WORK REQUEST ▸ In the "Hands Like Clouds" text, copy the words from "Hands Like Clouds" to "citizens, it is you.", replacing "veranda" with "balcony" throughout.

EXERCISE PASSAGE ▸
-------

Hands Like Clouds

April 12, 2009

Assorted riffraff, you do understand that keeping you oppressed is quite an ordeal, don’t you? I know you think your Noble Commander is living large, blissfully watching the days slide past from Her veranda as She sips mimosas. And while I have been known to drink in the morning, it is not a delicious contentment and peace with the world that causes me to do so. No, citizens, it is you.

You unruly lot and your constant cries for freedom and more food drive your Beloved Autocrat to drink. Day in and day out, you come to me, begging me not to destroy your entire family for your insolence, crying at my feet for mercy when I catch you trying to overthrow the government, screaming in terror as My secret police take you on “vacation”. If it’s not food riots in the cities, it’s Amnesty International and their cursed watchdogs hounding Me to release my political prisoners. As you can well imagine, dear peons, all this negative energy takes its toll on your Mighty Sun. And drinking is clearly not the answer. Or at least not the only answer. As superior as I am to you in every possible way, My liver still has its limits. The scientists in My Hall of Science are hard at work to remove these limits, but until then, I must be patient and find another way to alleviate the suffering you cause me.

-------

SUPPLIED MATERIAL ▸

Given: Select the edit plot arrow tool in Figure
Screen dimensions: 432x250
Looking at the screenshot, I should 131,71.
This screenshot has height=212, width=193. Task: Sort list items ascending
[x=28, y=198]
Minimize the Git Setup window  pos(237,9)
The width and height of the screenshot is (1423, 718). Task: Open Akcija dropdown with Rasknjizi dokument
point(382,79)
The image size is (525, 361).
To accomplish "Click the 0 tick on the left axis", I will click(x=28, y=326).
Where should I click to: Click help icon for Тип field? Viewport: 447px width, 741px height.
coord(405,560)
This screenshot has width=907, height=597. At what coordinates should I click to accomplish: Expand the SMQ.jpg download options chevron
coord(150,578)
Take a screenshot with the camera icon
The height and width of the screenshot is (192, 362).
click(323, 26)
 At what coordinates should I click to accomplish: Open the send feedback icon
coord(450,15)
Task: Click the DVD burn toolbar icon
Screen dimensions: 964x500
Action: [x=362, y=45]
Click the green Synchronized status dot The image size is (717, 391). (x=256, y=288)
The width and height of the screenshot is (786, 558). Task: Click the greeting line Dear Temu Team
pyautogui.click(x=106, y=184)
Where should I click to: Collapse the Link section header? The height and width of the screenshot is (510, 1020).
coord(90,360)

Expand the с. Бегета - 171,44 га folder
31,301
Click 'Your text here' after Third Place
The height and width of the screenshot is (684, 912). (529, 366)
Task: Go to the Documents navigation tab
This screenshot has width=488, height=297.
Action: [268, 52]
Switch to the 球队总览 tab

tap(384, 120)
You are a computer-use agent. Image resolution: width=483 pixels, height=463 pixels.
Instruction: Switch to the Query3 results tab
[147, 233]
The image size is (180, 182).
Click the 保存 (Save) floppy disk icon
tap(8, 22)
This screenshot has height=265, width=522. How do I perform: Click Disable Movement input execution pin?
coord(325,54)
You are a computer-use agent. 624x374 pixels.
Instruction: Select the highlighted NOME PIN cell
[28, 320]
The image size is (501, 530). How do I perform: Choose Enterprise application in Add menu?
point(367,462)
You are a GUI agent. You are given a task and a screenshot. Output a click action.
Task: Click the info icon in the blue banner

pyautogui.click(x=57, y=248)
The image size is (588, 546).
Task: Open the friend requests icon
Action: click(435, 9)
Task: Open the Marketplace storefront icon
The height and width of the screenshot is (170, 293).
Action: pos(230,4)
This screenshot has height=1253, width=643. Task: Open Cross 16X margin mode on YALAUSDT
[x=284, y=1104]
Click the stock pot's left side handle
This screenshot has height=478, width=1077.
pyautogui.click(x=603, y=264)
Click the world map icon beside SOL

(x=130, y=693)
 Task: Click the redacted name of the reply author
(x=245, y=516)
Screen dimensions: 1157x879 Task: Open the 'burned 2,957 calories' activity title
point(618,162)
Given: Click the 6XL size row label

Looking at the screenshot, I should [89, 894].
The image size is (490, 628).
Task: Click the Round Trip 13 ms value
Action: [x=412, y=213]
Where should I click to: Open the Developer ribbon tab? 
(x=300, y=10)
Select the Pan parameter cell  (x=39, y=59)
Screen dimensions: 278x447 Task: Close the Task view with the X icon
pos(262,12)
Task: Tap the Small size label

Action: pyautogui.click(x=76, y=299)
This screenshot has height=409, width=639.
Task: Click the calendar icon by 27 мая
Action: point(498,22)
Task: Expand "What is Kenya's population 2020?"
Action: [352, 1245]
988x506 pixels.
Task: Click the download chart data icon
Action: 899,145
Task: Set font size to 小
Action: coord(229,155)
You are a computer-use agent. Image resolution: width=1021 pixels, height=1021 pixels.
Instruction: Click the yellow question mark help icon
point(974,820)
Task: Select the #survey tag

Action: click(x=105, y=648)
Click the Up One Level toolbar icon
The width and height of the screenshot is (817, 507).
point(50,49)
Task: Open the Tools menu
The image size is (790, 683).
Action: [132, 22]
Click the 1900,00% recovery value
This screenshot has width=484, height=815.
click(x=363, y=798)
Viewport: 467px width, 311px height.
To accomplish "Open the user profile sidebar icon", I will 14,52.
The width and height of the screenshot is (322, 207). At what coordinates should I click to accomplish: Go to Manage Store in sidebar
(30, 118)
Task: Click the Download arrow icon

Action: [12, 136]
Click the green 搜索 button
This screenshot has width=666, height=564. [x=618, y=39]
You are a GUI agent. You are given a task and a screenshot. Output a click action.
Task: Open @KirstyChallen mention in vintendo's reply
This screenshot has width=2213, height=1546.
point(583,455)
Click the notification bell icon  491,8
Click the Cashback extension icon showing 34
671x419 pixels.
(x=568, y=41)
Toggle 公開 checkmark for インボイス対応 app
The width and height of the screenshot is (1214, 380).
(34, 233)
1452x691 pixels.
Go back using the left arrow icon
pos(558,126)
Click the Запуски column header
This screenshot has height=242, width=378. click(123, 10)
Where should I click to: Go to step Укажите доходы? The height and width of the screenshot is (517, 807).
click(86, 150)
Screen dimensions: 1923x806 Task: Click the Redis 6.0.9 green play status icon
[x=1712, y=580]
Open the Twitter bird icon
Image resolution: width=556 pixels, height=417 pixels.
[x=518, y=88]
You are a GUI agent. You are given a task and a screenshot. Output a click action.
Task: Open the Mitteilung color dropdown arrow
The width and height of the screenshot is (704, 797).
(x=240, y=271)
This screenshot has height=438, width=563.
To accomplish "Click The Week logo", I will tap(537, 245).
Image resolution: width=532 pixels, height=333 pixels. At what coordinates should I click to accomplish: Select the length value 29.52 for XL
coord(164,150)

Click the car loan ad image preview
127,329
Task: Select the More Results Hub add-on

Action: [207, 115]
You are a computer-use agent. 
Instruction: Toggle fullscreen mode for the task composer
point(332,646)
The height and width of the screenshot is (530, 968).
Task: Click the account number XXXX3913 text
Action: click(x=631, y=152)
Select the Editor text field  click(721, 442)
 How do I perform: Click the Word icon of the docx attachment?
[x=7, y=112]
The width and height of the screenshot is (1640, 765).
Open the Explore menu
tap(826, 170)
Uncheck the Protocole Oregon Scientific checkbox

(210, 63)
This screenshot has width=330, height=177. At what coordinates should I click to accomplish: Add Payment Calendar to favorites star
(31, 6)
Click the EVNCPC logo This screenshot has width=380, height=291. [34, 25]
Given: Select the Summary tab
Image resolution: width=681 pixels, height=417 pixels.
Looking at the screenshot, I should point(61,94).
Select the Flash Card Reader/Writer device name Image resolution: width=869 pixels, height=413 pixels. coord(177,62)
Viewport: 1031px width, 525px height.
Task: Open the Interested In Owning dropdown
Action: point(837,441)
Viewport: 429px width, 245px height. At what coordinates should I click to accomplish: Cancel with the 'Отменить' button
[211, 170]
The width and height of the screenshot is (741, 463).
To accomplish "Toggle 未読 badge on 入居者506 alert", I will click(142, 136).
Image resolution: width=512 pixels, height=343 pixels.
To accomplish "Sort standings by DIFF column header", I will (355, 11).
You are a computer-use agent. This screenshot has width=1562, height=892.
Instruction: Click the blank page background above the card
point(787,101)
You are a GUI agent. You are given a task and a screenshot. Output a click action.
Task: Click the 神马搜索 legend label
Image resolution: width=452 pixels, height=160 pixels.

-------

EXERCISE SOLUTION ▸
Hands Like Clouds

April 12, 2009

Assorted riffraff, you do understand that keeping you oppressed is quite an ordeal, don’t you? I know you think your Noble Commander is living large, blissfully watching the days slide past from Her balcony as She sips mimosas. And while I have been known to drink in the morning, it is not a delicious contentment and peace with the world that causes me to do so. No, citizens, it is you.